• [Instruction] Reproduce the entries starting at the first line and ending with the line that contains "This screenshot has", including both of those lines. Omit the pictures from your answer.

• [Stored entries]
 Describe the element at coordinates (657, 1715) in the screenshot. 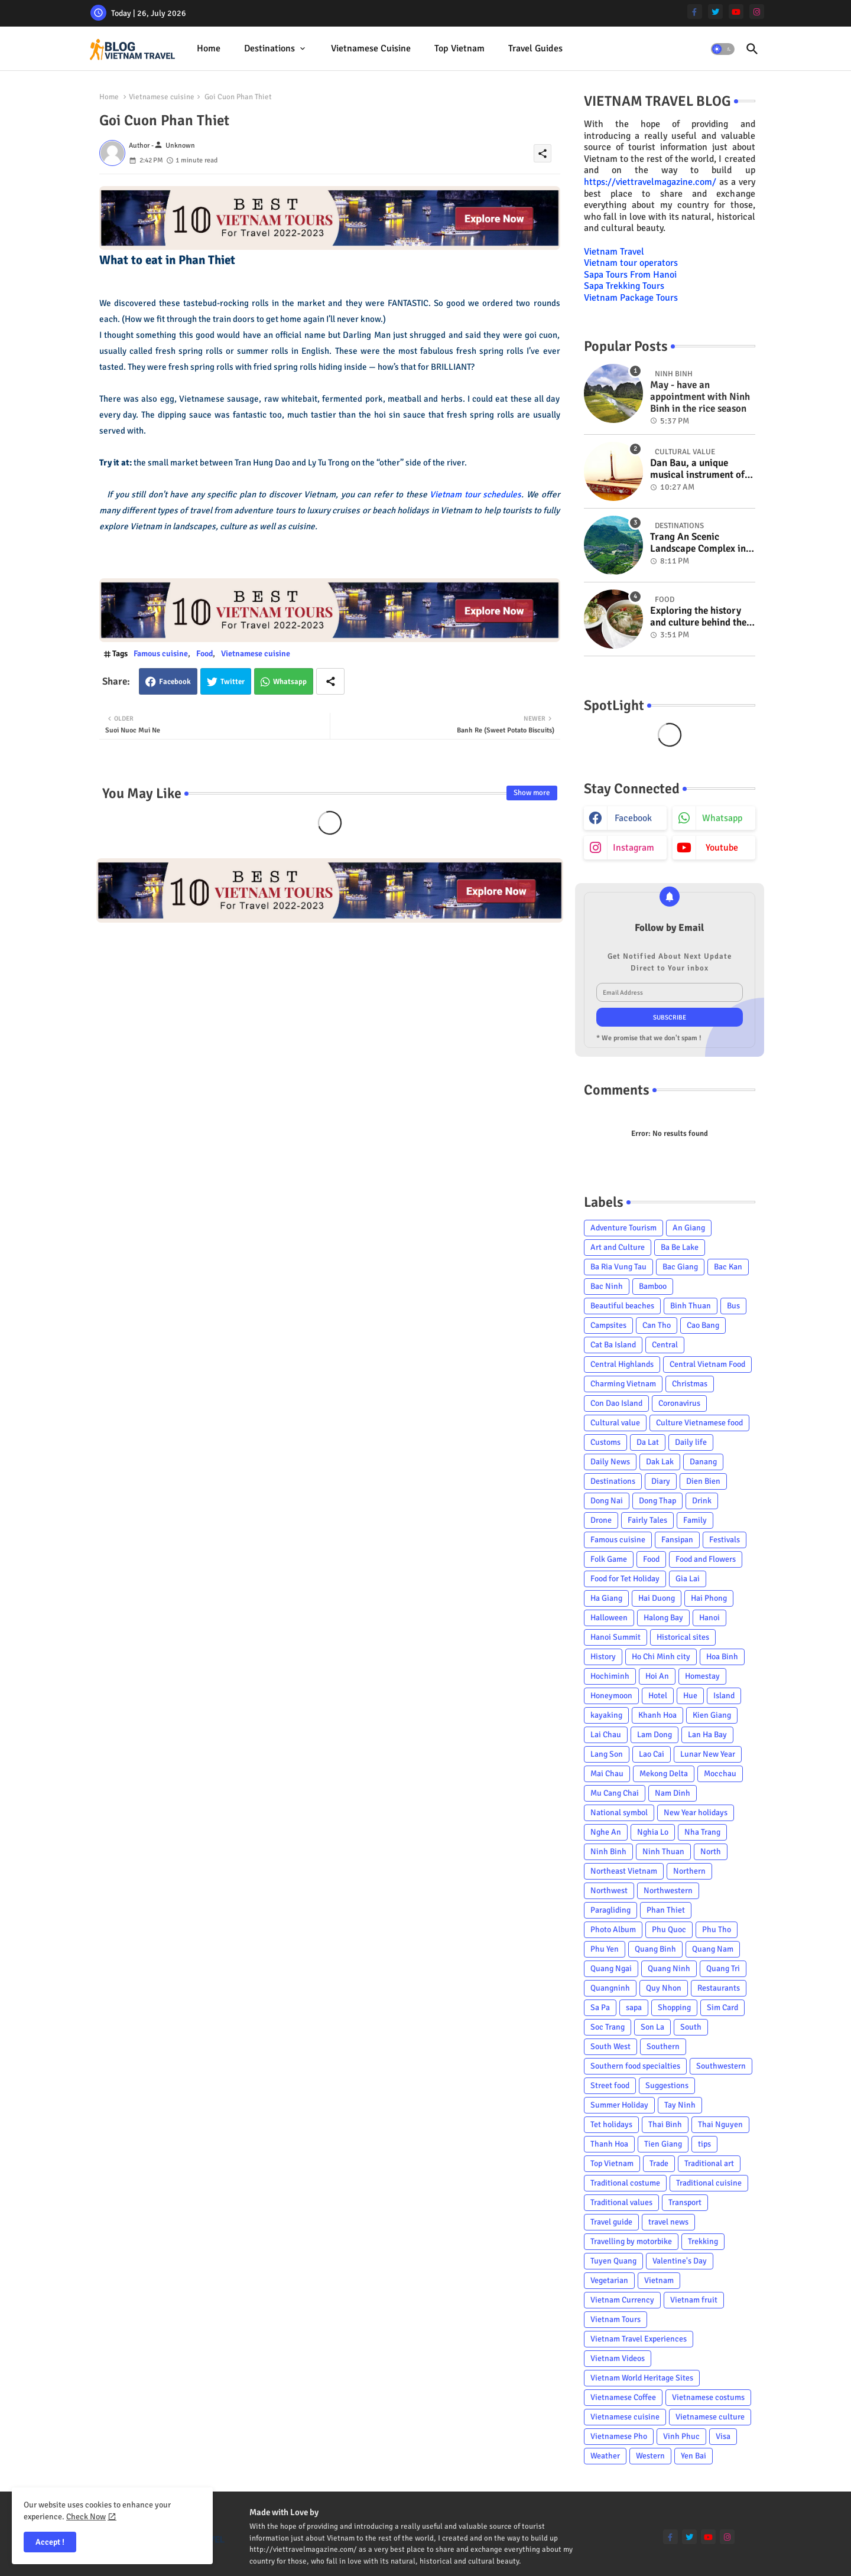

I see `Khanh Hoa` at that location.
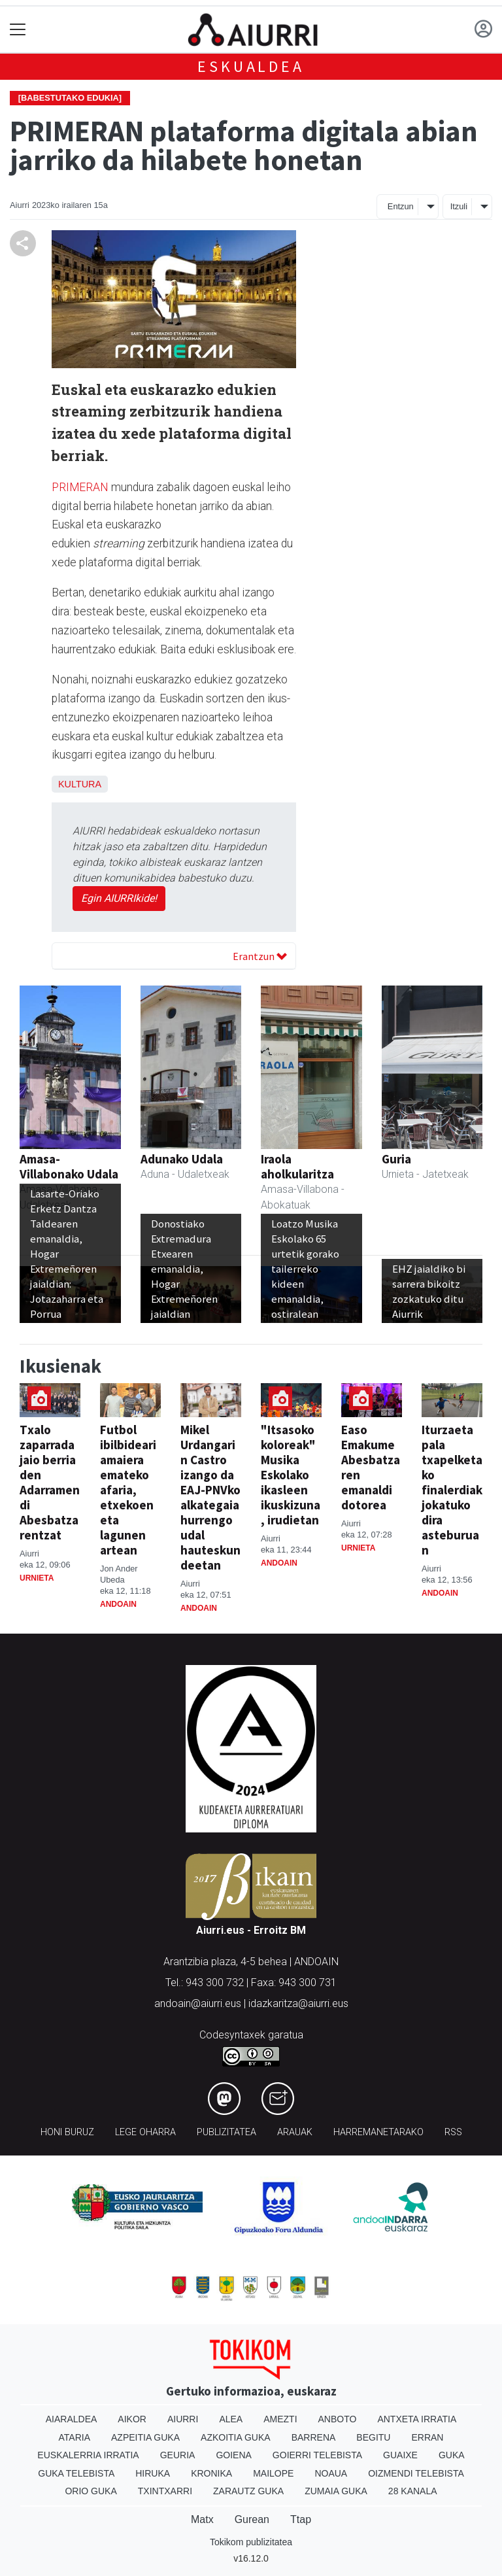 This screenshot has height=2576, width=502. I want to click on [Toggle navigation], so click(18, 29).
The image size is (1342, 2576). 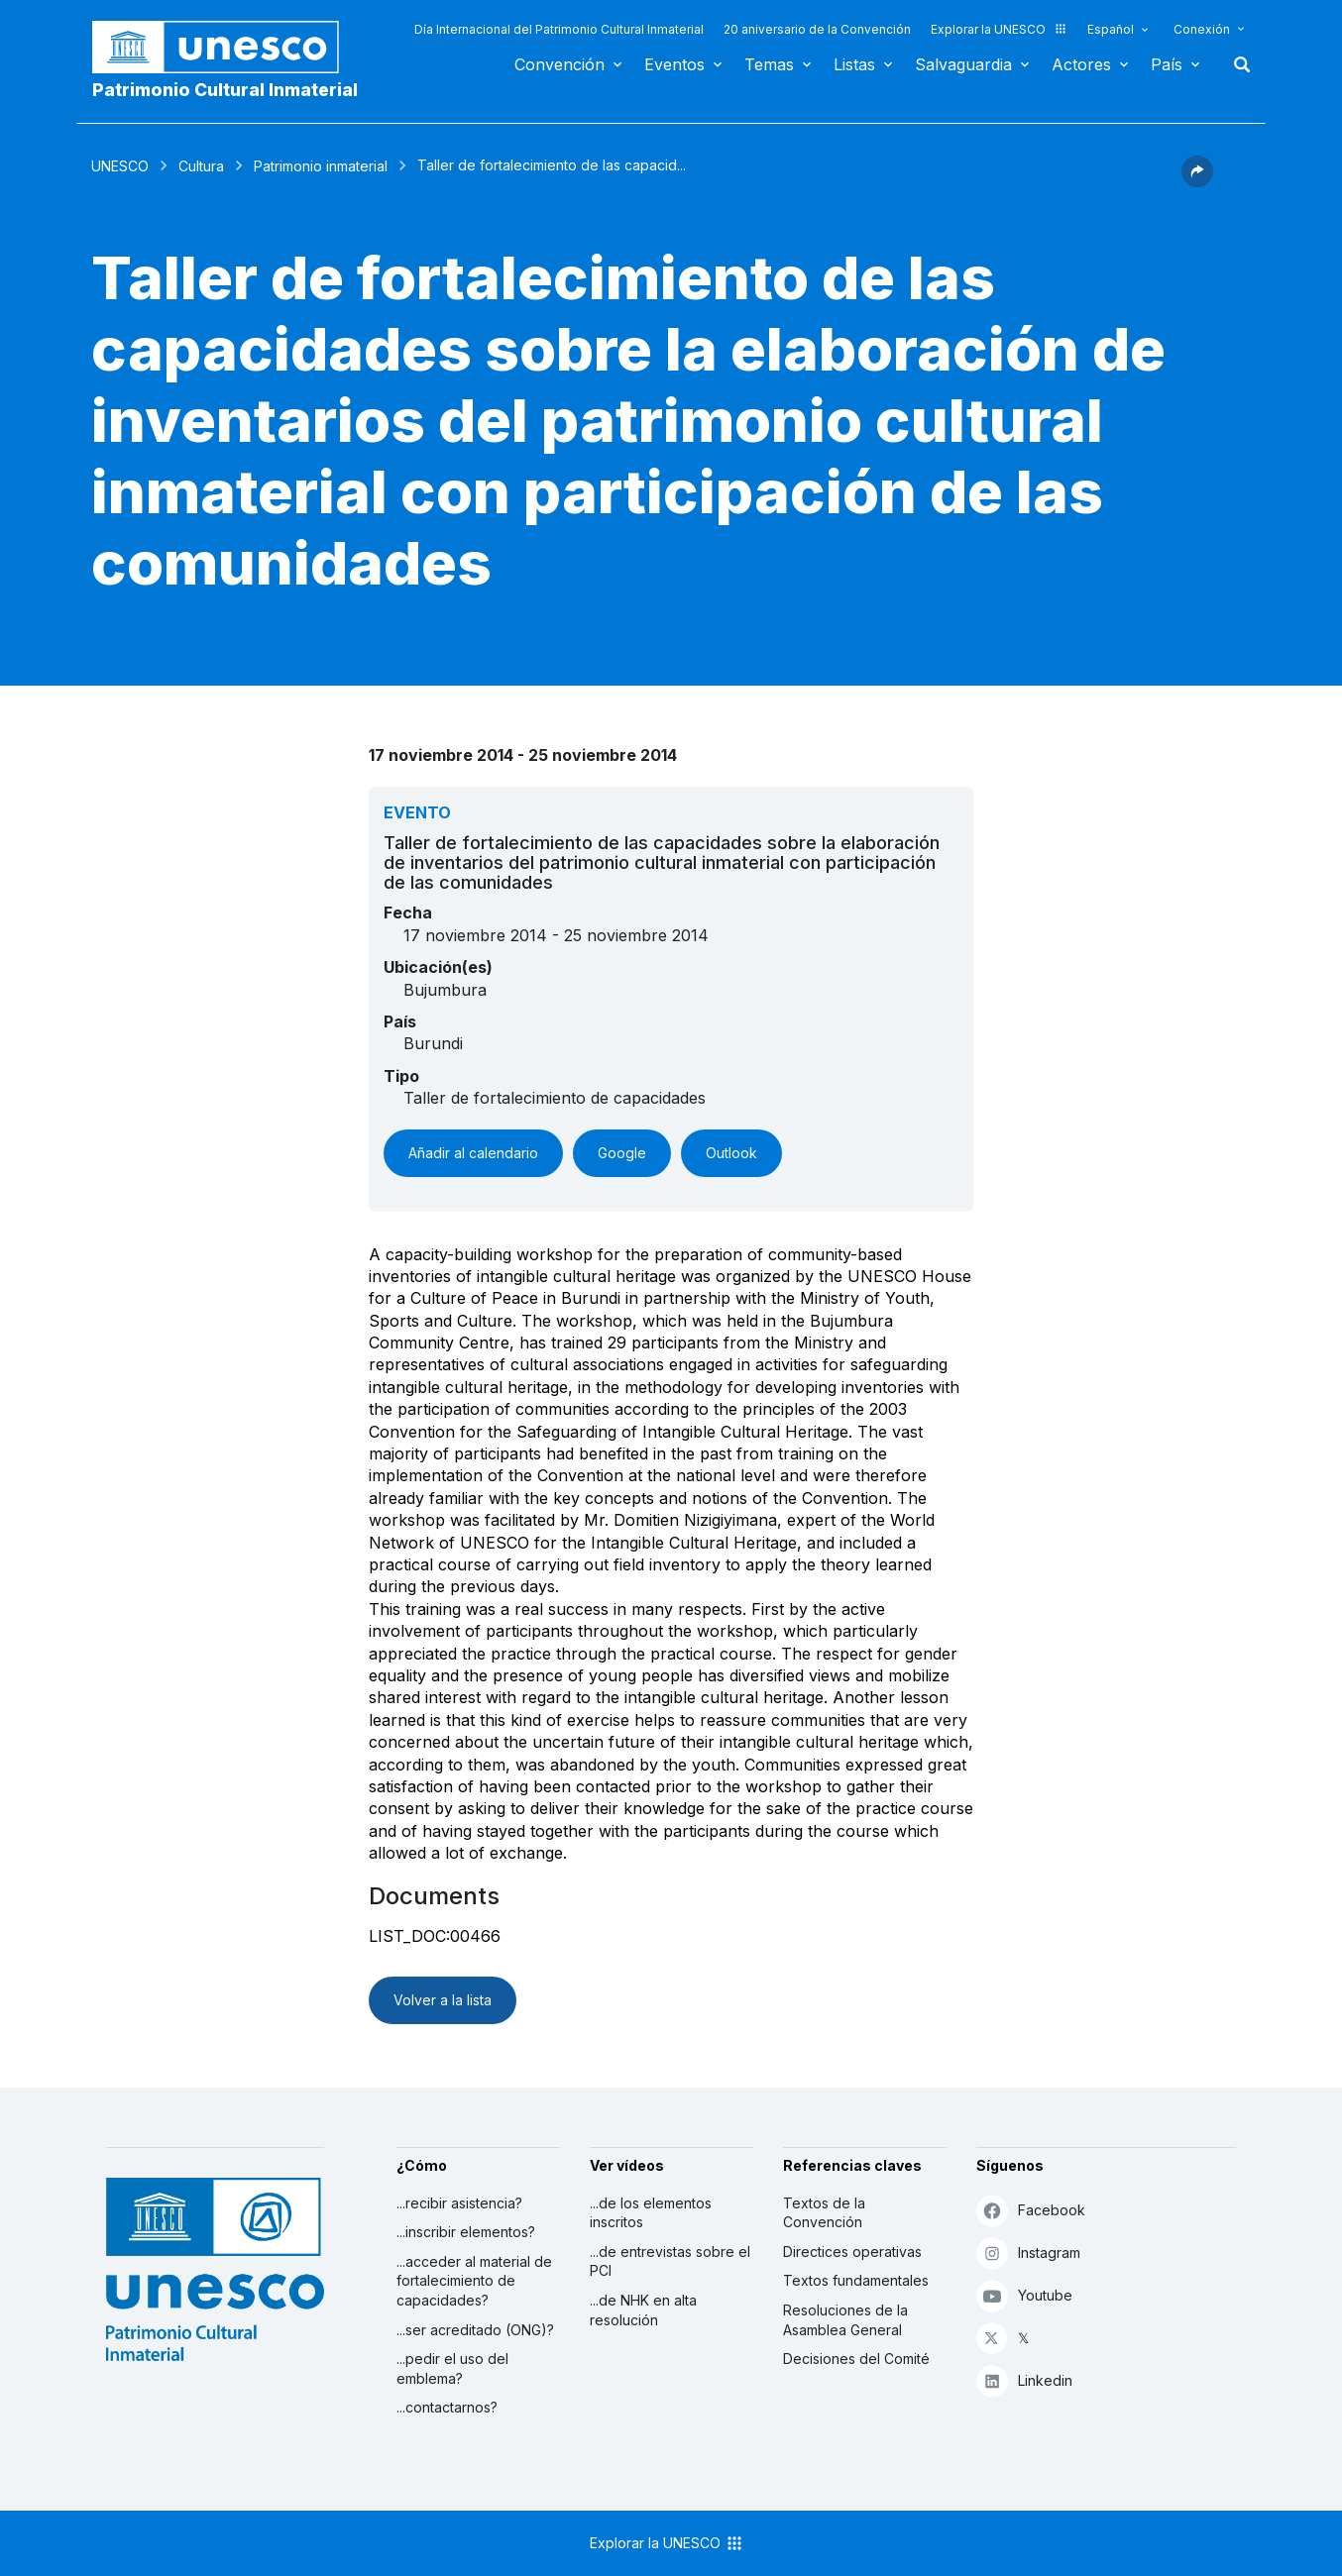 What do you see at coordinates (670, 2261) in the screenshot?
I see `...de entrevistas sobre el PCI` at bounding box center [670, 2261].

• [Problem solution]
 Describe the element at coordinates (657, 1715) in the screenshot. 

I see `Khanh Hoa` at that location.
 This screenshot has height=2576, width=502. I want to click on [Toggle navigation], so click(18, 29).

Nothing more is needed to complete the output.